Hedathale is also spelled 'Yedathale' and means the “left head”.

Hedathale village is famous for the Hoysala temple, called the Lakshmikantha Swami temple which was built by the rulers of the Hoysala Kingdom in the year 1187 AD and has three cellas called the Thrikutachala. The principal deity in the temple is Lakshmikantha but it also houses shrines dedicated to Lakshmi Narasimha Swamy and Venugopala Swamy. Within the premises of the temple there is a particular 16-faced hall called 'Hadinaru Mukha Chavadi’ of a unique architecture built by a palegara (local chieftain). The temeple complex oozes tranquillity and architectural splendour.

==Geography==
Hedathale village is in the southern state of Karnataka, India. Its geographical area is 1073.19 ha. It is located in the Nanjangud taluk of Mysore district in Karnataka.

==Demographics==
As of 2011 India census, Hedathale had a population of 6,449 with 3,169 males and	3,280 females, males and 2889 females in about 1,562 houses, as per Population Census 2011. Of the total population of the village, Schedule Tribe (ST) constituted 53.11 % while Schedule Caste (SC) accounted for 14.96 %.

== Lakshmikantha Swami temple ==
The Hedathale village is well known for the Lakshmikantha Swami (literally the Lord of Lakshmi) temple situated at the centre of the village which was built which was built in 1187 AD by the then ruler of the Hoysala Kingdom King Veera Ballala II (r. 1173–1220 CE), the most notable monarch of the Hoysala Empire. Its uniqueness lies in its triad of shrines or the sanctum sanctorum, called the Thrikutachala. The principal deity in the temple is Lakshmikantha in the main central shrine. The same temple also houses the shrines dedicated to Lakshmi Narasimha Swamy and Venugopala Swamy in the other two cellas of the thrikutachala style chambers. It is a masterpiece of Hoysala architecture which has a central atrium called the'Hadinaru Mukha Chavadi’ (16 faced-hall) built by a local palegara (local chieftain).

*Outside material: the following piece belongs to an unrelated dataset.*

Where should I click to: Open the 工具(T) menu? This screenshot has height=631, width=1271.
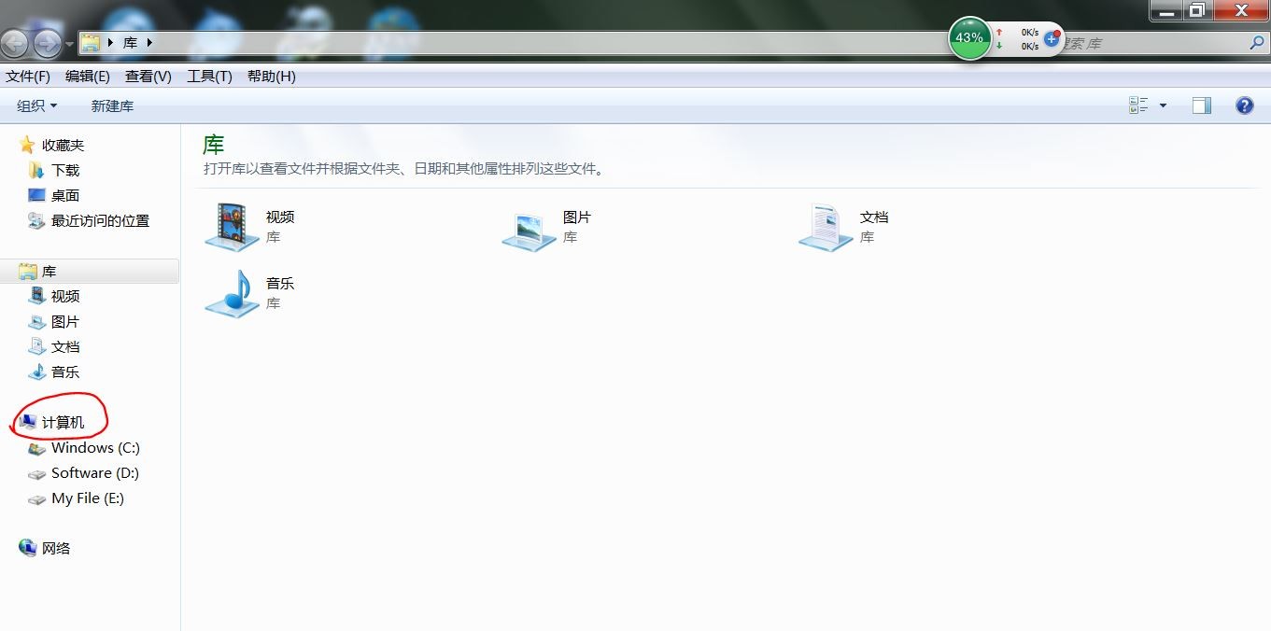pos(209,77)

The legend related to the 16 faced-hall reflects the customs of those times that prohibited the mother-in-law
to seeing her son-in-law and he could also not see her. Conforming to this custom, particularly in a temple, the local palegara (local chieftain) named Bhimanna Dhanda Nayaka, built this hall; in front of the sanctum sanctorum of the temple so that his 16 daughters and their husbands could be seated along with his wife, and the palegar could see all his 16 daughters. However, their husbands, who also sat in the same hall could not be seen from where the palegar's wife sat. From the built lay out of the hall only the 16 daughters could be seen but the sons-in-law were veiled by the pillars of the hall or chavadi.

Another mystic aspect observed in this temple relates to a subshrine where Andal, the only female saint among the 12 Alvar saints of South India, is worshipped. The eyes of the idol or vigraha of Andal deified here surprisingly get lit up as if looking at the devotee as soon as the priest shows the aarti lamp light to the face of the image.

==Access==
Hedathale is about 40 km from Mysuru city, its district headquarters, and about 15 km from Nanjanagud, the taluk headquarters.

==Other temples==

Apart from this temple there are other temples in Hedathale like the Maramma temple and a Shiva temple.